So I’m going to share something a little personal…because well it’s my blog and I can. I think that my story is unique but at the same time all to common. No one wants to talk about endo because it’s not cool and it’s awkward.
I’m going to take a wild guess that majority of the people that look at this either (a) know what endometriosis (also commonly referred to as endo) is and found this because they were looking for it or (b) have no clue at all what it is. The story is a bit long and can easily be divided into two parts this will be my first two part post!
I’m not here to give a medical lesson on the condition, but I’ll let you know it is a condition that can cause painful periods, difficulty conceiving or keeping a pregnancy. If you want more information I would suggest going to Endometriosis Association to get more of an explanation.
So after years of issues, I decided in college to seek an answer for why I felt so much pain. It wasn’t normal pain – it was debilitating pain for a few days a month – can’t get out of bed, makes me sick to my stomach, kind of pain. I starting doing research and found a website that explained this condition. I felt like I had an answer. What you should know is that 90% of the time you have to have surgery to be diagnosed. So after my first surgery, the doctor told me I didn’t have it. I literally cried when my mom told me in the recovery room at the hospital. If it wasn’t endo then what was it? Surely this pain wasn’t normal. There had to be something wrong, right? But basically this doctor wanted me to believe that the pain I was feeling was normal and that all women felt it.
I found a specialist who I saw a few months later. He did a physical exam and said that some of the endometriosis lesions were so big that he could feel them. A few weeks later I was in surgery again this time to remove the lesions. The doctor was surprised by how much there was and how many different areas he found the lesions.
At this time my doctor suggested that I try Lupron – a drug that puts women into a chemically induced menopause. Being that I was in my senior year of college, and after reading all the side effects, I decided against the treatment.
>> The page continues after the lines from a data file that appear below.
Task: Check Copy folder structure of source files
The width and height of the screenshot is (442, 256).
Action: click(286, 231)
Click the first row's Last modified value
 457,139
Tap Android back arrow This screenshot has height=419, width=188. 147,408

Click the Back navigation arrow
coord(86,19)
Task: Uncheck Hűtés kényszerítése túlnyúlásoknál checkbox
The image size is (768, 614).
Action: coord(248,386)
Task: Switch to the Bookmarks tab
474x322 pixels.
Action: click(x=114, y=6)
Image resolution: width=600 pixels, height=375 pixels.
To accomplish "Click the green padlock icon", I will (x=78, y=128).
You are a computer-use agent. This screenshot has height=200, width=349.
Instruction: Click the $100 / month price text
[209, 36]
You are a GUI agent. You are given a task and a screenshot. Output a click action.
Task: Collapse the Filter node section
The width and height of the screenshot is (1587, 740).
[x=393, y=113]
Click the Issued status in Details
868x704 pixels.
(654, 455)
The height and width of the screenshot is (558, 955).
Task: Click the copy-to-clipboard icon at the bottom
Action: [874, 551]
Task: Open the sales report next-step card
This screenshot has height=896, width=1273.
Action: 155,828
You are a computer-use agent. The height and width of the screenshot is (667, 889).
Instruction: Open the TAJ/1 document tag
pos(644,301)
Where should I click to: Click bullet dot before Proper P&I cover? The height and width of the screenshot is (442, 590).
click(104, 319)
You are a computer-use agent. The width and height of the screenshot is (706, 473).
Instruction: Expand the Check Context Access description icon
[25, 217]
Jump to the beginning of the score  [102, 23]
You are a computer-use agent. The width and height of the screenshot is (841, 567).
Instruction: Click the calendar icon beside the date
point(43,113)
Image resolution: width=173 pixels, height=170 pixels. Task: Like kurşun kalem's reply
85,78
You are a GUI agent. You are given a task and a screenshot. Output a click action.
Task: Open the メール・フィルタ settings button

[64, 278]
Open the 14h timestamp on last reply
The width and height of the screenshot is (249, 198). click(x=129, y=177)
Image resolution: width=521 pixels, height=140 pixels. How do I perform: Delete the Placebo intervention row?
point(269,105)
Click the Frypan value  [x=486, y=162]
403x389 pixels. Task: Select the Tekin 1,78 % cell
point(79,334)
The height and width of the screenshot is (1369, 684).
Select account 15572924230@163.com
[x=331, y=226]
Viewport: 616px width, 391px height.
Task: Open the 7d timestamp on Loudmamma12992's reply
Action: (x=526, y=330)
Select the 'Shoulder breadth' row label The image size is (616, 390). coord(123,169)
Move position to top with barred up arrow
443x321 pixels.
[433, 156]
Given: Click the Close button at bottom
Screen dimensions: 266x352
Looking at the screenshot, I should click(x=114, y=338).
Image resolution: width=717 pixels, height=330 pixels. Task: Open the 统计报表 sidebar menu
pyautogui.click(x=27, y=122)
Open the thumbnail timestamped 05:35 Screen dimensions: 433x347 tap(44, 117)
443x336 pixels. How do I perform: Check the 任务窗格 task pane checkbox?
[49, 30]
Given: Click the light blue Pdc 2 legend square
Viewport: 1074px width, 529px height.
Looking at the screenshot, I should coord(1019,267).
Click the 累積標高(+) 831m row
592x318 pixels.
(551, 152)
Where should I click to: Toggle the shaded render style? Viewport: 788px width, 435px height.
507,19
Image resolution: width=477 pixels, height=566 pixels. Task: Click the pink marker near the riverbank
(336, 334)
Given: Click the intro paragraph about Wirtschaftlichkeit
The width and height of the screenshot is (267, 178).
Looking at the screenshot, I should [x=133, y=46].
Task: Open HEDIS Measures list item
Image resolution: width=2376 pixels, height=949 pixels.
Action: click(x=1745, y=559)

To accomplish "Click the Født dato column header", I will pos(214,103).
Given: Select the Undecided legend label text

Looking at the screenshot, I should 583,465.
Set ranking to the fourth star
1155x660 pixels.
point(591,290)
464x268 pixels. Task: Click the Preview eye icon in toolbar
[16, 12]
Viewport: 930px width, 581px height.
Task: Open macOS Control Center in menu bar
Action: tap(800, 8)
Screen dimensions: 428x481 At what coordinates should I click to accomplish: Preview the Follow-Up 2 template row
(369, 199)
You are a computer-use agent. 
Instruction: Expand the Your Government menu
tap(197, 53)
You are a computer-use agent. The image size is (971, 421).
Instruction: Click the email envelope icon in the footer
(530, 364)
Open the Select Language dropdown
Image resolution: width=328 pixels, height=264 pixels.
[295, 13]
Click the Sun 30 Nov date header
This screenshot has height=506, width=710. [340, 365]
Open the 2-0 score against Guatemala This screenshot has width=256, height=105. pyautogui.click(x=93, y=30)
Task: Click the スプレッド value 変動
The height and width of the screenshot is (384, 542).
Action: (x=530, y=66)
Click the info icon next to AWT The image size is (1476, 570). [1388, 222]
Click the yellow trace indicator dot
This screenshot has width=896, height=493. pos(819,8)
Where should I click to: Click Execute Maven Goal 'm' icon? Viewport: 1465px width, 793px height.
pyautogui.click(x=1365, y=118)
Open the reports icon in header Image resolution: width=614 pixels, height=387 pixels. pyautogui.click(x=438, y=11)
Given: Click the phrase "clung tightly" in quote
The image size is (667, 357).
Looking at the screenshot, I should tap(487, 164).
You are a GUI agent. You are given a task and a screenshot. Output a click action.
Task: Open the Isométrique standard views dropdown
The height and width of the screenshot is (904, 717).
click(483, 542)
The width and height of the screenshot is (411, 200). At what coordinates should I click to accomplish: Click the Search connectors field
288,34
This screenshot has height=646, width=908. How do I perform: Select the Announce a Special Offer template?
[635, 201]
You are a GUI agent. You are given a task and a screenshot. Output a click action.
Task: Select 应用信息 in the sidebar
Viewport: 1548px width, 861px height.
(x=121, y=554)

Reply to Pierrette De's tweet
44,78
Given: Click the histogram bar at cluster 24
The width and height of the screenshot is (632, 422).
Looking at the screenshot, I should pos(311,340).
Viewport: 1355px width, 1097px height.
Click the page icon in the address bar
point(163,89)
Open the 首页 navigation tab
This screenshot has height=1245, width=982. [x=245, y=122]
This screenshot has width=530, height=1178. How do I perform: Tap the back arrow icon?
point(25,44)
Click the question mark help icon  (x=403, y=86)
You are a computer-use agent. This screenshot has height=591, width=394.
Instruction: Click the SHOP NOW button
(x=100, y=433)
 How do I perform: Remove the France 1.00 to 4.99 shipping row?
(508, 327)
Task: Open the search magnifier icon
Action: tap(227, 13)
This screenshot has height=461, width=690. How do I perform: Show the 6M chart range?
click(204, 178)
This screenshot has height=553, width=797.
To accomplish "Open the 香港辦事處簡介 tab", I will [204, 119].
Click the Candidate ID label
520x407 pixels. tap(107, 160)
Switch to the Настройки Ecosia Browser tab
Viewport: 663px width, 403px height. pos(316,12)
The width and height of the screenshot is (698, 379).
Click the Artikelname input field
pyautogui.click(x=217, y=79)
The doctor appointments, surgeries and treatments are only part of the story though. Having done a lot of research on endo, I knew what the diagnosis meant. The good news was there was a reason for my pain. The bad news, there isn’t a “cure” and the side effects when it comes to having children are grim. I walked out of the first exam with the specialist when he told me he was 99.9% positive I was going to have it, and as I stood and wrote my check to the nurse up front with my boyfriend standing by me, I looked at him with tears in my eyes and said “I’ll never be able to have kids.”
Of course that isn’t to say that thousands and probably millions of women with endo don’t go on to have kids, but there was a feeling in my gut that day that just left me with no hope. The thought of tens of thousands of dollars on treatment surgeries, followed by invasive infertility treatments, which could lead to nothing more than no pregnancies or even worse miscarriages broke me down. I cried most the 1.5 hours from medical center Houston to Huntsville.